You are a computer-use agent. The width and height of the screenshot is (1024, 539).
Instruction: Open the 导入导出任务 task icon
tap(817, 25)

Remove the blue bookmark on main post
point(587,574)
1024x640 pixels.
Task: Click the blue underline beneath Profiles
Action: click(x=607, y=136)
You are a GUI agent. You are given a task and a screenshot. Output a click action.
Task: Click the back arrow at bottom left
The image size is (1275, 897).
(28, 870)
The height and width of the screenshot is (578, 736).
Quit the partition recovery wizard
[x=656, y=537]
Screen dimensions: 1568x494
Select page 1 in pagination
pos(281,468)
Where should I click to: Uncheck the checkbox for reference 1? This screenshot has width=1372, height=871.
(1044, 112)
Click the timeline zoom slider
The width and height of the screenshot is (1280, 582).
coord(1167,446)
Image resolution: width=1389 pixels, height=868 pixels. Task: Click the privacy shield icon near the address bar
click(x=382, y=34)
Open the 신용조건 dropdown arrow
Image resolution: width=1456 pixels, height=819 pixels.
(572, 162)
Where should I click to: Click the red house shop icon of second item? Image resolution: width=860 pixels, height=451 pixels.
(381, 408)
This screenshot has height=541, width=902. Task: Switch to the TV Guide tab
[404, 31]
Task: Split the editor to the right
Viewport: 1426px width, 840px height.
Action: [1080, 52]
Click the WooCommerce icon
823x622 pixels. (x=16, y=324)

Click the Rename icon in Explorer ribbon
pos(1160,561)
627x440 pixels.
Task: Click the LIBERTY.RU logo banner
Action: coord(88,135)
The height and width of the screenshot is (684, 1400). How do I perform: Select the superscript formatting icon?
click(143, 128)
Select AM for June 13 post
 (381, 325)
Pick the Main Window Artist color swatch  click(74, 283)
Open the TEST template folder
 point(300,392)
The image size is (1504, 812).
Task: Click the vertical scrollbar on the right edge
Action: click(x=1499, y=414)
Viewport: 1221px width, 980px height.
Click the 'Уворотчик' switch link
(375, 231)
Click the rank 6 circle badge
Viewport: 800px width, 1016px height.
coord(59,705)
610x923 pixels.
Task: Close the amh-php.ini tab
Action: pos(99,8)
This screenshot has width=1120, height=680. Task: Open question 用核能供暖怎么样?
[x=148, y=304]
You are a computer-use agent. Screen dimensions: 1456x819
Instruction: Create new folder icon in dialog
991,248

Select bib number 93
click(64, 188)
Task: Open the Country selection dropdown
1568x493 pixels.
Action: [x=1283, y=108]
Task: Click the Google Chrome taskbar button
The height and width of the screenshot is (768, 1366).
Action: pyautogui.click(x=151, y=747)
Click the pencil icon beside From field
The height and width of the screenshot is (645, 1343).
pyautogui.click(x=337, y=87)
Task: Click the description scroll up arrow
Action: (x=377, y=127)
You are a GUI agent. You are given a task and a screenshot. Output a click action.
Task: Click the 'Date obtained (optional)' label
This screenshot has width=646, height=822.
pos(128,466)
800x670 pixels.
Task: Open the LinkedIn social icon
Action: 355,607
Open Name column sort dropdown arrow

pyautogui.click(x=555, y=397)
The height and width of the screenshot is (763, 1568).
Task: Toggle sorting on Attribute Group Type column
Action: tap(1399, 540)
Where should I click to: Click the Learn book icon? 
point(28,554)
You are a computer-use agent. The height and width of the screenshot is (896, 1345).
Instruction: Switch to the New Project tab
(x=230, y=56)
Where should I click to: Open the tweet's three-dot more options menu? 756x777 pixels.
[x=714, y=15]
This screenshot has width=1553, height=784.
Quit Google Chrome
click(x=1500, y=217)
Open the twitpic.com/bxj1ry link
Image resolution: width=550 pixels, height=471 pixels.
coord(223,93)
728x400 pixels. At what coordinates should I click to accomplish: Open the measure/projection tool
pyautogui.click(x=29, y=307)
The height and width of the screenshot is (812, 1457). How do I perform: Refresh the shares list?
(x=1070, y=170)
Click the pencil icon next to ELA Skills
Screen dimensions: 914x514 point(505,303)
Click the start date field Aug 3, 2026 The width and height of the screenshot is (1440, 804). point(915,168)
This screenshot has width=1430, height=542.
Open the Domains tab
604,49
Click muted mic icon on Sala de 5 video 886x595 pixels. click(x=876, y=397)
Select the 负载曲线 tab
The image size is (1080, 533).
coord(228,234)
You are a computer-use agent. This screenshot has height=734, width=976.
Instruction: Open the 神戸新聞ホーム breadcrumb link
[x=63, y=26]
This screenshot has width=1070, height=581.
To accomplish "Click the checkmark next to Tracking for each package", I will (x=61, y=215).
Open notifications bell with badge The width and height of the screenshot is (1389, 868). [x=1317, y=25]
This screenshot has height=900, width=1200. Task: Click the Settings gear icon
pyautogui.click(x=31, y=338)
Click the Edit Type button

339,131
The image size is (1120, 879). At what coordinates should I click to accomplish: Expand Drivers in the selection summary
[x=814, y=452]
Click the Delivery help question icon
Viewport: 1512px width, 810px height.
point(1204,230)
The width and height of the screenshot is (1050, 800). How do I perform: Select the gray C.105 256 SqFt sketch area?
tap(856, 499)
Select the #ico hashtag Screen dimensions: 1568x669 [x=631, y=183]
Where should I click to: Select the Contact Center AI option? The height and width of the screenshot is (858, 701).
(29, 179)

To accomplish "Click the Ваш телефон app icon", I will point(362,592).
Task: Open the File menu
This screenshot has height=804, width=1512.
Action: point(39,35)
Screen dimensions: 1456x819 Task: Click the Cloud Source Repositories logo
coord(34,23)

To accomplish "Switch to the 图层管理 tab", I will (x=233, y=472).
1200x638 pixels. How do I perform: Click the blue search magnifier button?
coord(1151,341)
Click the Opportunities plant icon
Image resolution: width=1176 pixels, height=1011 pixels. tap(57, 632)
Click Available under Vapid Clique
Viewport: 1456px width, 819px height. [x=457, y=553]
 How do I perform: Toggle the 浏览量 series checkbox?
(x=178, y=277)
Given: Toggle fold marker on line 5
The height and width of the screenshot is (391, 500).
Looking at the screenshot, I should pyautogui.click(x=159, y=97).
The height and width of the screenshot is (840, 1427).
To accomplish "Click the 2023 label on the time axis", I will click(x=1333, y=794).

◆ ◆ ◆

Retype the items word for word, from the first line up to and including the line with "Pick the Main".

--- Exercise output ---
You are a computer-use agent. The width and height of the screenshot is (1024, 539).
Instruction: Open the 导入导出任务 task icon
tap(817, 25)

Remove the blue bookmark on main post
point(587,574)
1024x640 pixels.
Task: Click the blue underline beneath Profiles
Action: click(x=607, y=136)
You are a GUI agent. You are given a task and a screenshot. Output a click action.
Task: Click the back arrow at bottom left
The image size is (1275, 897).
(28, 870)
The height and width of the screenshot is (578, 736).
Quit the partition recovery wizard
[x=656, y=537]
Screen dimensions: 1568x494
Select page 1 in pagination
pos(281,468)
Where should I click to: Uncheck the checkbox for reference 1? This screenshot has width=1372, height=871.
(1044, 112)
Click the timeline zoom slider
The width and height of the screenshot is (1280, 582).
coord(1167,446)
Image resolution: width=1389 pixels, height=868 pixels. Task: Click the privacy shield icon near the address bar
click(x=382, y=34)
Open the 신용조건 dropdown arrow
Image resolution: width=1456 pixels, height=819 pixels.
(572, 162)
Where should I click to: Click the red house shop icon of second item? Image resolution: width=860 pixels, height=451 pixels.
(381, 408)
This screenshot has height=541, width=902. Task: Switch to the TV Guide tab
[404, 31]
Task: Split the editor to the right
Viewport: 1426px width, 840px height.
Action: [1080, 52]
Click the WooCommerce icon
823x622 pixels. (x=16, y=324)

Click the Rename icon in Explorer ribbon
pos(1160,561)
627x440 pixels.
Task: Click the LIBERTY.RU logo banner
Action: coord(88,135)
The height and width of the screenshot is (684, 1400). How do I perform: Select the superscript formatting icon?
click(143, 128)
Select AM for June 13 post
 (381, 325)
Pick the Main Window Artist color swatch  click(74, 283)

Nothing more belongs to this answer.